An exact copy of each record is required.

THE DATA:
· · ·
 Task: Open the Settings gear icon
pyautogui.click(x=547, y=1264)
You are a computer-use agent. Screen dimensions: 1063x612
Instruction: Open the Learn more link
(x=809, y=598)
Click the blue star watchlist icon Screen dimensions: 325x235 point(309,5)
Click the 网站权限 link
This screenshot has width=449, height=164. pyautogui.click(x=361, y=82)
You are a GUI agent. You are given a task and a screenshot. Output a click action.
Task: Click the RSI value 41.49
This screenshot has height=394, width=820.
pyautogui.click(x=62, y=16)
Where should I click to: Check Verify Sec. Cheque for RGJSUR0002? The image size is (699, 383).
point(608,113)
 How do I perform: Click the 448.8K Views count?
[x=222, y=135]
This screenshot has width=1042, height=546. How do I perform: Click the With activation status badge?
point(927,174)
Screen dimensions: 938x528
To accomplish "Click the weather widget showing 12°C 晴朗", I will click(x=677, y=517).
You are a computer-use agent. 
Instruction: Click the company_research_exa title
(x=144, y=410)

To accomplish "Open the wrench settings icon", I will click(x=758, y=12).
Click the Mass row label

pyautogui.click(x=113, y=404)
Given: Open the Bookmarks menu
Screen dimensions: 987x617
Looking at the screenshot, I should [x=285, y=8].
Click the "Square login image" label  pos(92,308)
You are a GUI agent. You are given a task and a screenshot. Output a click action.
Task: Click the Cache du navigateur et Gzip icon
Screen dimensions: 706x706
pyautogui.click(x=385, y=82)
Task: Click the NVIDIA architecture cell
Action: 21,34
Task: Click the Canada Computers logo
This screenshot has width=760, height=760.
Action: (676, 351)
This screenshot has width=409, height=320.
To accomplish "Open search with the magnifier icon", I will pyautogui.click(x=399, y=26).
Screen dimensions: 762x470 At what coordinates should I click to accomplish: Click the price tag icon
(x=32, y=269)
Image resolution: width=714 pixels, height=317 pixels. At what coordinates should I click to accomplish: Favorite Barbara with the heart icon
· · ·
RESPONSE BOX:
 Task: Open the Settings gear icon
pyautogui.click(x=547, y=1264)
You are a computer-use agent. Screen dimensions: 1063x612
Instruction: Open the Learn more link
(x=809, y=598)
Click the blue star watchlist icon Screen dimensions: 325x235 point(309,5)
Click the 网站权限 link
This screenshot has width=449, height=164. pyautogui.click(x=361, y=82)
You are a GUI agent. You are given a task and a screenshot. Output a click action.
Task: Click the RSI value 41.49
This screenshot has height=394, width=820.
pyautogui.click(x=62, y=16)
Where should I click to: Check Verify Sec. Cheque for RGJSUR0002? The image size is (699, 383).
point(608,113)
 How do I perform: Click the 448.8K Views count?
[x=222, y=135]
This screenshot has width=1042, height=546. How do I perform: Click the With activation status badge?
point(927,174)
Screen dimensions: 938x528
To accomplish "Click the weather widget showing 12°C 晴朗", I will click(x=677, y=517).
You are a computer-use agent. 
Instruction: Click the company_research_exa title
(x=144, y=410)

To accomplish "Open the wrench settings icon", I will click(x=758, y=12).
Click the Mass row label

pyautogui.click(x=113, y=404)
Given: Open the Bookmarks menu
Screen dimensions: 987x617
Looking at the screenshot, I should [x=285, y=8].
Click the "Square login image" label  pos(92,308)
You are a GUI agent. You are given a task and a screenshot. Output a click action.
Task: Click the Cache du navigateur et Gzip icon
Screen dimensions: 706x706
pyautogui.click(x=385, y=82)
Task: Click the NVIDIA architecture cell
Action: 21,34
Task: Click the Canada Computers logo
This screenshot has width=760, height=760.
Action: (676, 351)
This screenshot has width=409, height=320.
To accomplish "Open search with the magnifier icon", I will pyautogui.click(x=399, y=26).
Screen dimensions: 762x470 At what coordinates should I click to accomplish: Click the price tag icon
(x=32, y=269)
Image resolution: width=714 pixels, height=317 pixels. At what coordinates should I click to accomplish: Favorite Barbara with the heart icon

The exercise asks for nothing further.